**The tasks**
1 - In the racial justice statement, repeat the passage from "Anti-Black violence is" up to and including "and overdue change." word for word.
2 - Condense the paragraph of the racial justice statement that begins "As a public policy organization" into a shorter version that keeps its main facts.

══ Document text ══

Everyone, no matter what they look like or where they are from, deserves the opportunity to lead economically secure, safe, and healthy lives. But many of our nation’s institutions, public policies, and even its founding have protected a culture of systemic racism and perpetuated racial injustice, thereby holding back, harming, and killing Black people.
Anti-Black violence is not new. From slavery to Jim Crow laws to the present day, white supremacy and structural racism continue to constrain and damage Black people, families, and communities in housing, education, criminal justice, policing, and more. Again and again, we have seen oppression and racism turn deadly. The murders of George Floyd, Breonna Taylor, Ahmaud Arbery, and Tony McDade are just the most recent Black lives lost at the hands of police violence and racist attacks, and they have sparked national and localized demands for bold and overdue change.
As a public policy organization, we stand in solidarity with the protest movement because we understand the time-tested link between citizen uprising and policy reform. Without reforms, our nation will never dismantle the racism that harms the lives and futures of the women and families for whom we advocate every day. Racism and sexism are inextricably linked, and in order to advance gender justice, we must intentionally center racial justice in our work.

═══
══ Recorded information ══

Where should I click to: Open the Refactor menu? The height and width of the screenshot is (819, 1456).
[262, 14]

═══
══ Recorded information ══

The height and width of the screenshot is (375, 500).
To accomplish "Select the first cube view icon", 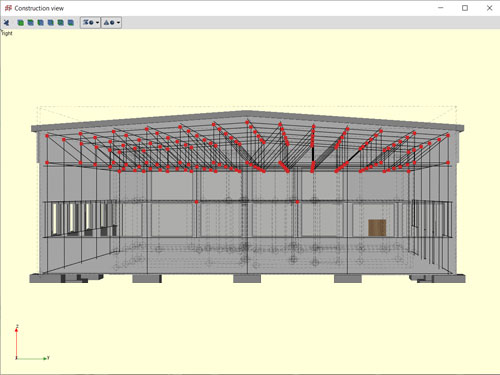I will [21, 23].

═══

**Solutions below**
1 -
Anti-Black violence is not new. From slavery to Jim Crow laws to the present day, white supremacy and structural racism continue to constrain and damage Black people, families, and communities in housing, education, criminal justice, policing, and more. Again and again, we have seen oppression and racism turn deadly. The murders of George Floyd, Breonna Taylor, Ahmaud Arbery, and Tony McDade are just the most recent Black lives lost at the hands of police violence and racist attacks, and they have sparked national and localized demands for bold and overdue change.

2 - As a public policy organization, we support the protest movement because citizen uprisings have long led to policy reform. Without reform, the nation will never dismantle the racism that harms the women and families we advocate for. Racism and sexism are inextricably linked, so advancing gender justice requires intentionally centering racial justice in our work.